═══ INPUT FOR THIS TASK ═══

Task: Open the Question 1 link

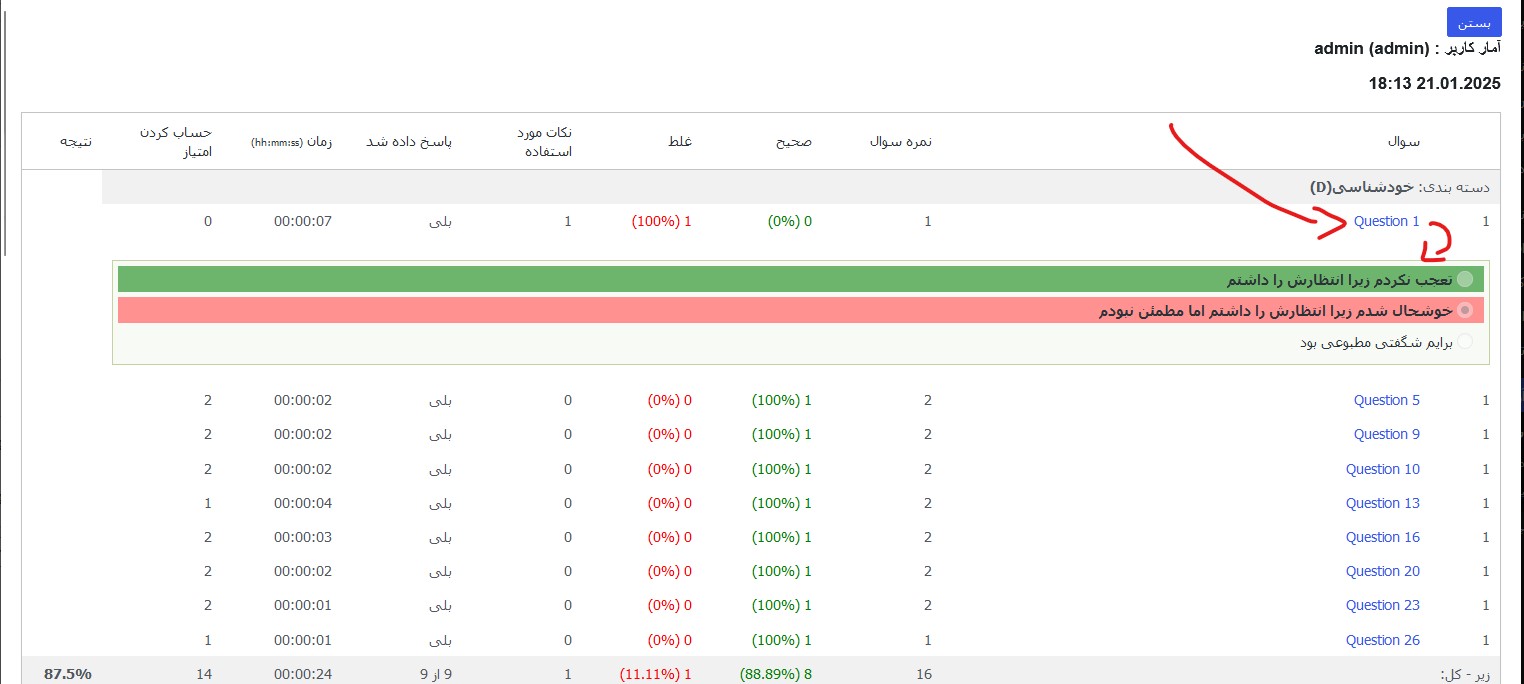Action: pyautogui.click(x=1386, y=221)
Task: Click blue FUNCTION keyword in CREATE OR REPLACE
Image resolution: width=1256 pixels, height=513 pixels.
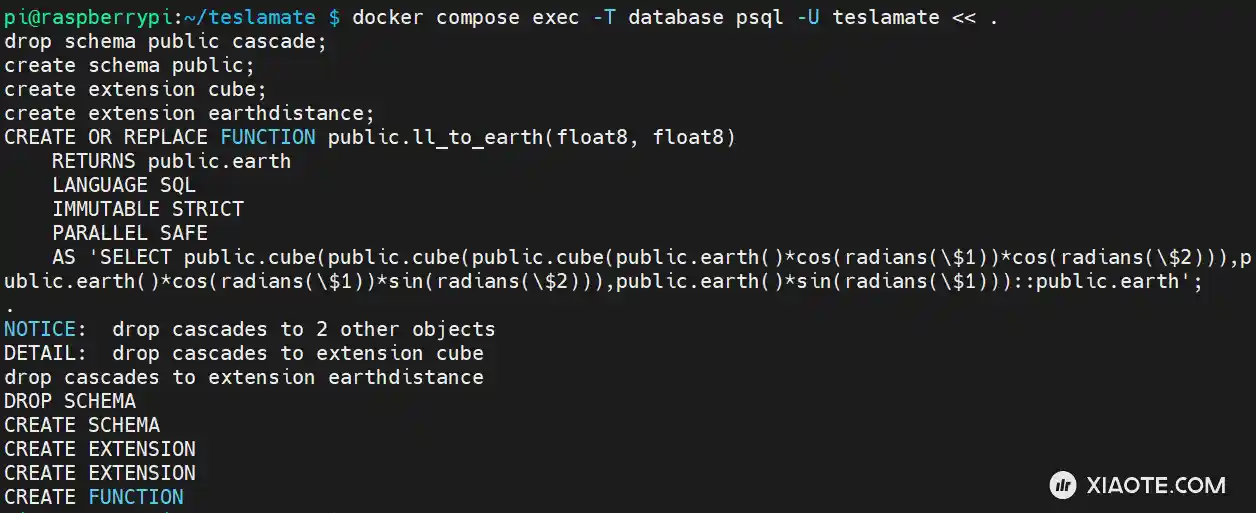Action: pyautogui.click(x=268, y=137)
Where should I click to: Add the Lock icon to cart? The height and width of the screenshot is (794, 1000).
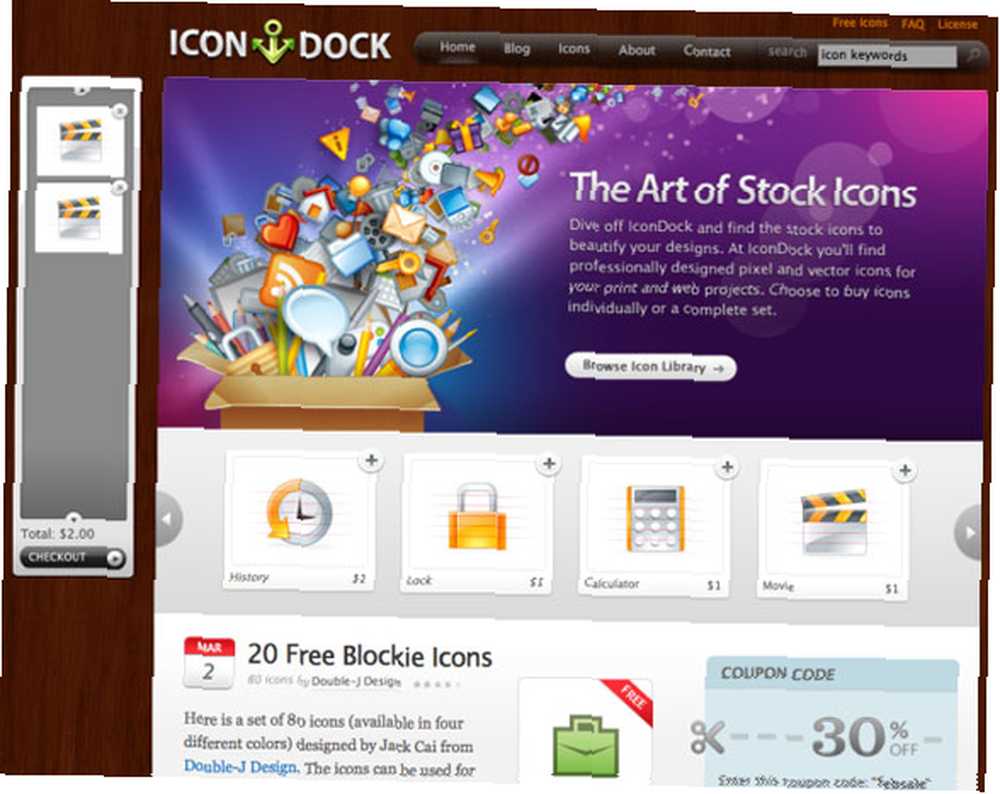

═══

EXERCISE INSTRUCTIONS: Copy every record verbatim while leaving each picture out.

TASK OUTPUT:
Task: Open the Question 1 link

Action: pyautogui.click(x=1386, y=221)
Task: Click blue FUNCTION keyword in CREATE OR REPLACE
Image resolution: width=1256 pixels, height=513 pixels.
Action: pyautogui.click(x=268, y=137)
Where should I click to: Add the Lock icon to cart? The height and width of the screenshot is (794, 1000).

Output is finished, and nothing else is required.